Sejauh ini, Bank Bali (BB) dinyatakan terjebak, tapi kenyataannya tidak persis begitu. Syahdan, BB memiliki tagihan sekitar Rp 3 triliun di tiga bank beku operasi yang berada dalam "perawatan" BPPN. Namun, karena sebab-sebab tertentu, BB tak mampu menembus ke BPPN. Jasa-jasa baik lalu ditawarkan oleh bos hotel dan bendahara partai, sehingga cairlah uang dari BPPN Rp 900 miliar. Di sinilah pejabat BPPN itu berperan. Sayang, permainannya tidak tuntas. Soalnya, dari Rp 3 triliun, yang sempat cair hanya Rp 900 miliar, dan sebesar Rp 500 miliar dari jumlah itu langsung disisihkan sebagai komisi buat bendahara partai dan bos hotel. Bank Bali dirugikan, terlebih karena rekayasa yang tidak lazim itu terlacak oleh pihak-pihak yang melakukan due diligence. Celakanya lagi, negosiasi untuk joint venture gagal, disusul adanya rush. Sebuah bayaran yang mahal.

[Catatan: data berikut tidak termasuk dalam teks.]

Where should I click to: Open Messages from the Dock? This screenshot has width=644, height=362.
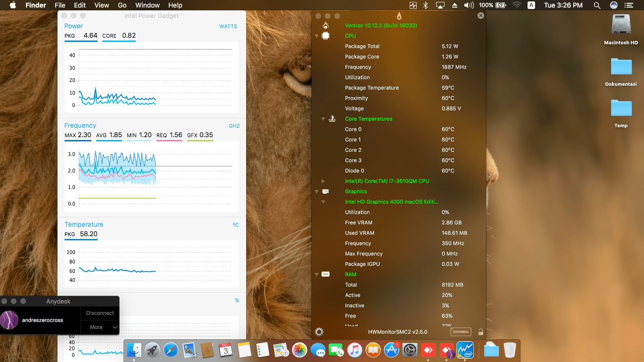point(319,350)
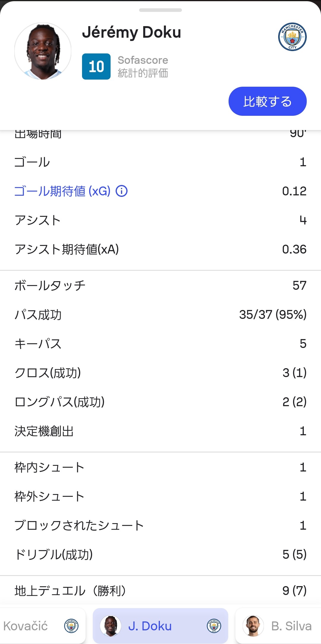This screenshot has height=644, width=321.
Task: Tap the Jérémy Doku name heading
Action: coord(131,32)
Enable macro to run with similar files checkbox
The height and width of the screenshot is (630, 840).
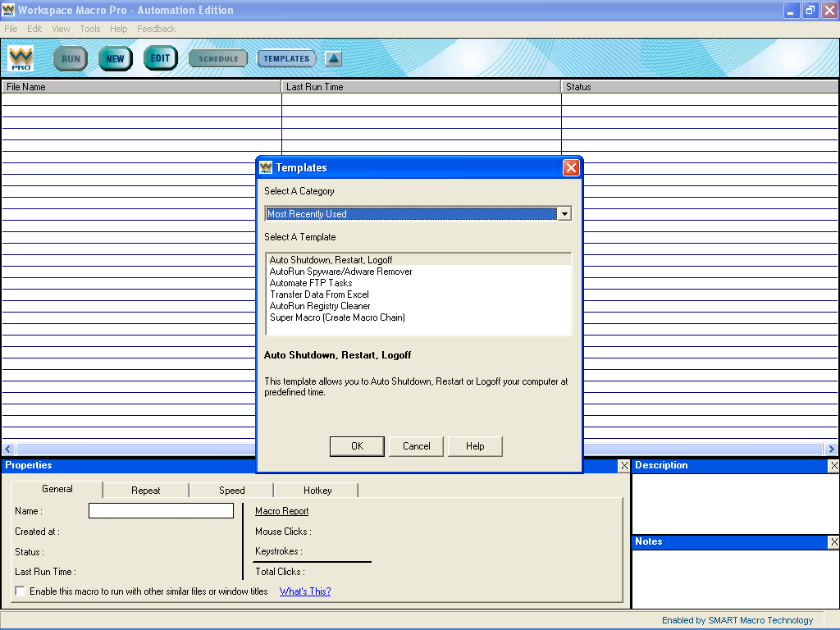[20, 591]
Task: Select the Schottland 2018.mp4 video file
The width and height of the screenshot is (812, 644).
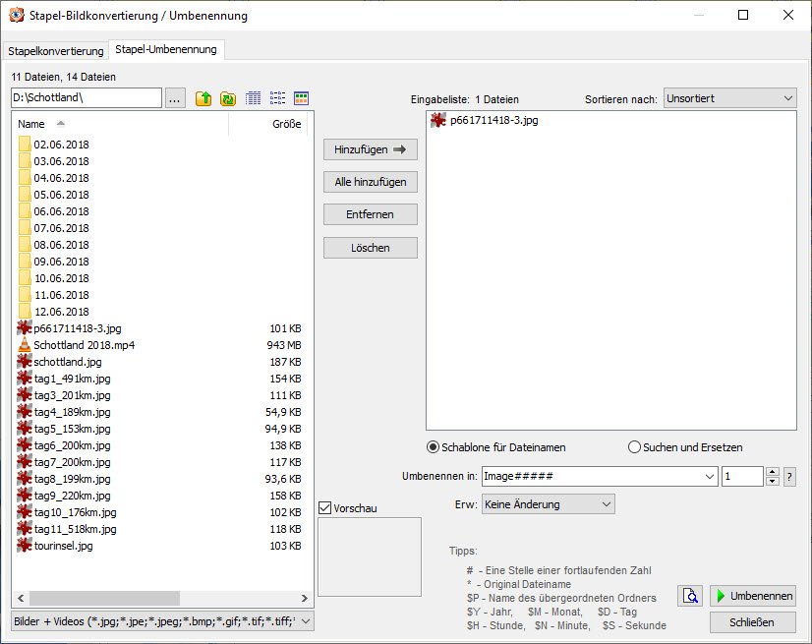Action: 84,345
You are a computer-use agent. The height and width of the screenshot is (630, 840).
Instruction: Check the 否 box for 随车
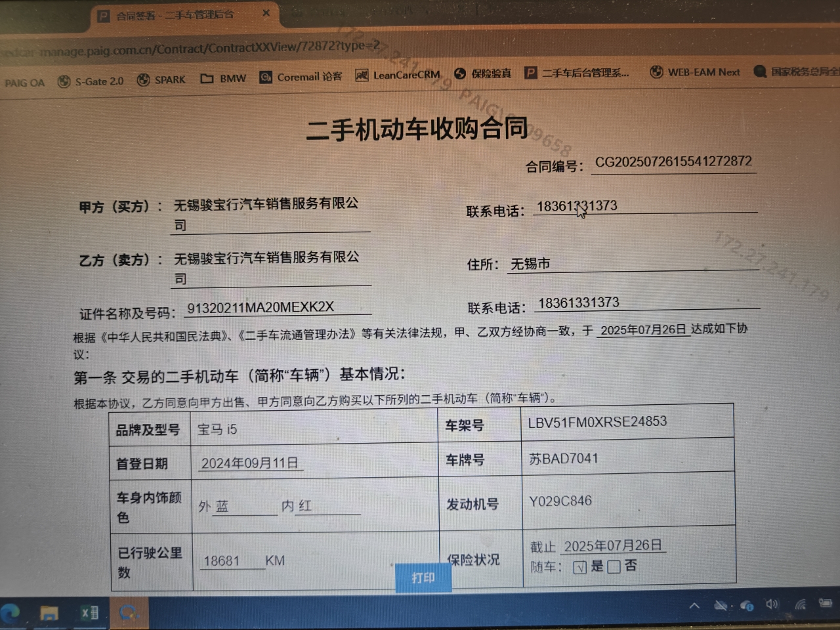[x=614, y=567]
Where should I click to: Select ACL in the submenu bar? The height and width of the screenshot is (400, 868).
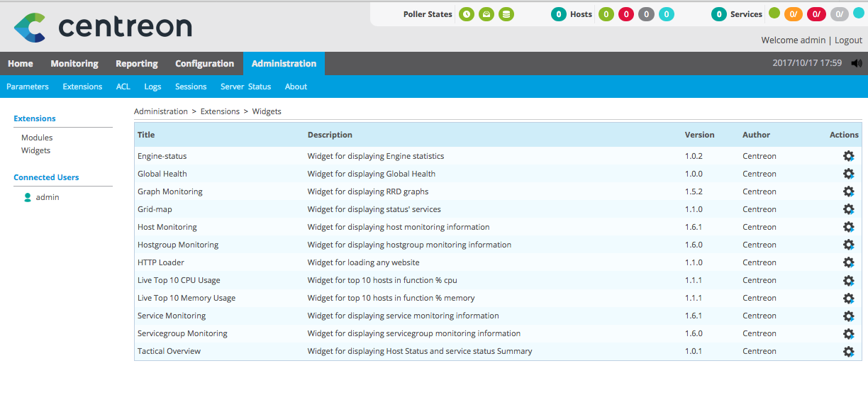pyautogui.click(x=123, y=87)
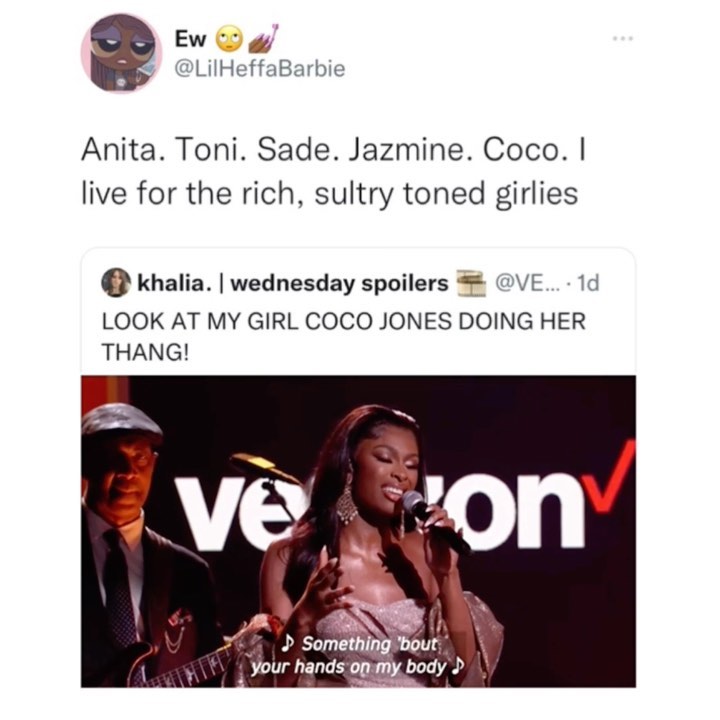This screenshot has height=720, width=720.
Task: Click the Ew display name
Action: [x=191, y=40]

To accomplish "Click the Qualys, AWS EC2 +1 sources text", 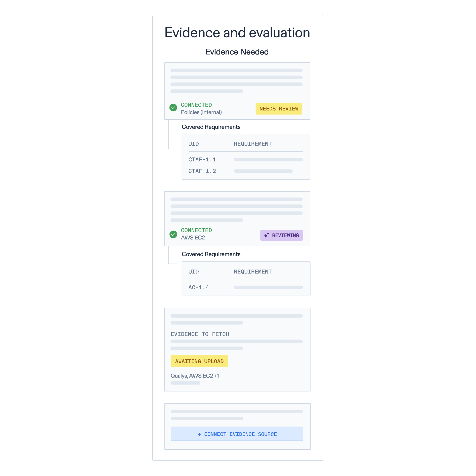I will 195,376.
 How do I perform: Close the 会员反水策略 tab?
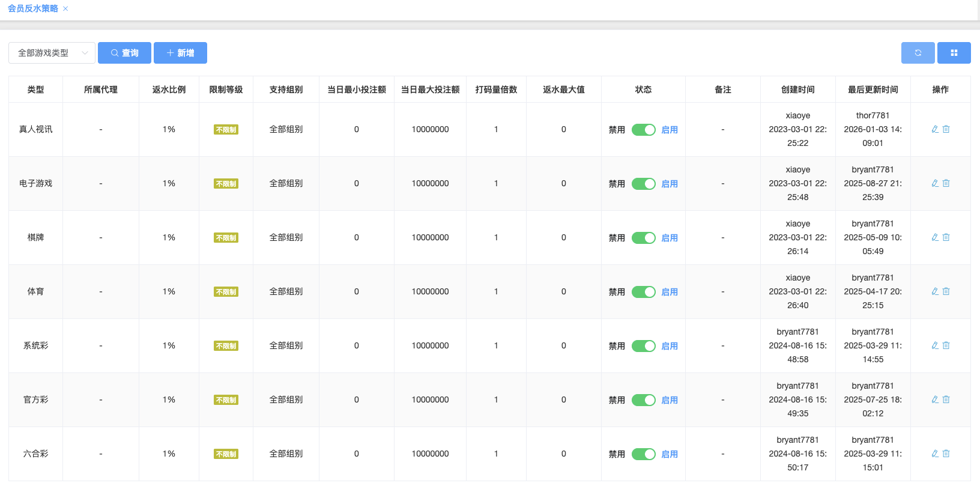pyautogui.click(x=65, y=9)
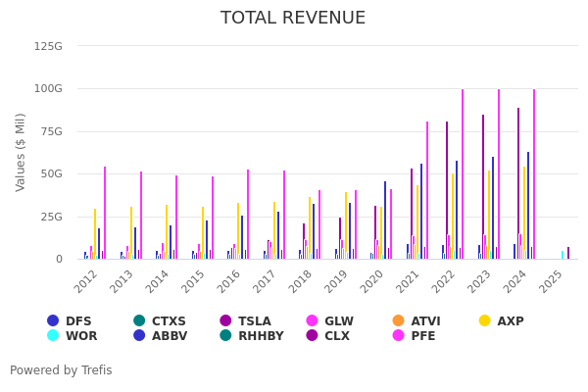
Task: Click the 'Powered by Trefis' link
Action: tap(61, 370)
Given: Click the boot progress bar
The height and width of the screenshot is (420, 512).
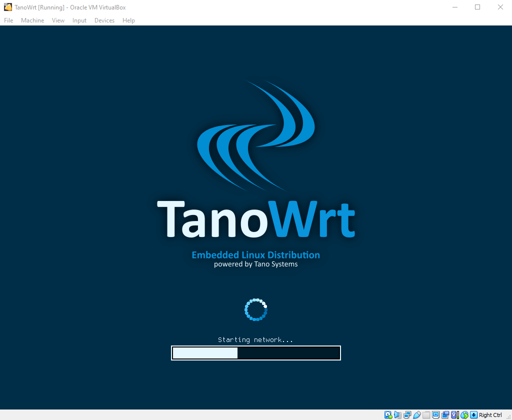Looking at the screenshot, I should coord(256,353).
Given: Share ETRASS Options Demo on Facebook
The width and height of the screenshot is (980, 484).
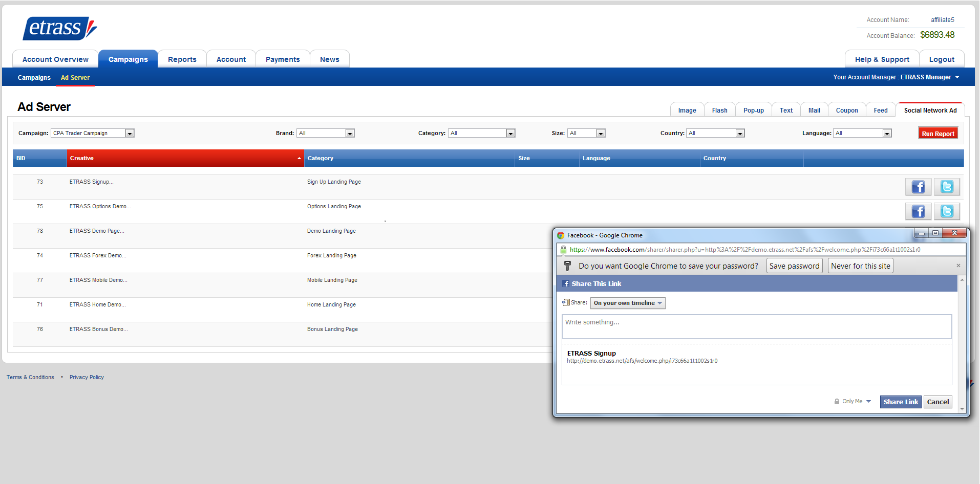Looking at the screenshot, I should pyautogui.click(x=918, y=211).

Masalahnya kini, kalau benar BB digerayangi money politics—seperti yang diisukan—mengapa anggota DPR belum memanggil ketua BPPN? Bank Bali bobol pada 2 Juni 1999—hanya lima hari sebelum pemilu—tapi di mana petugas pengawas pemilu, sehingga mereka tidak mengendus bau yang tak sedap itu? Lalu, apakah partai pembobol tidak terpanggil untuk melakukan bersih diri?
Sejauh ini, sikap pasif pihak-pihak berwenang memang menimbulkan tanda tanya. Mungkin karena itu, Prajoto—demikianlah nama ahli hukum perbankan itu—menggugatnya sedemikian keras. Pembobolan itu, kalau benar terjadi, seakan menyeret bangsa ini ke tengah pusaran banyak soal yang tidak dengan mudah bisa dipahami—karena ada sisi gelapnya—tapi harus cepat diatasi. Dan karena untuk biaya rekapitalisasi rakyat ikut terbebani, pembobolan Rp 900 miliar itu—termasuk Rp 500 miliar untuk sejumlah oknum—harus diusut dan dicari kejelasannya. Kegagalan seorang Rudy Ramli mengajarkan lagi bahwa dunia keuangan hanya bisa selamat kalau prinsip kehati-hatian diterapkan dan etika bisnis ditegakkan. Akan halnya politik uang, barangkali itulah semacam benalu yang melekat di sistem demokrasi, dan benalu yang terkenal ganas ini harus terus-menerus diperangi.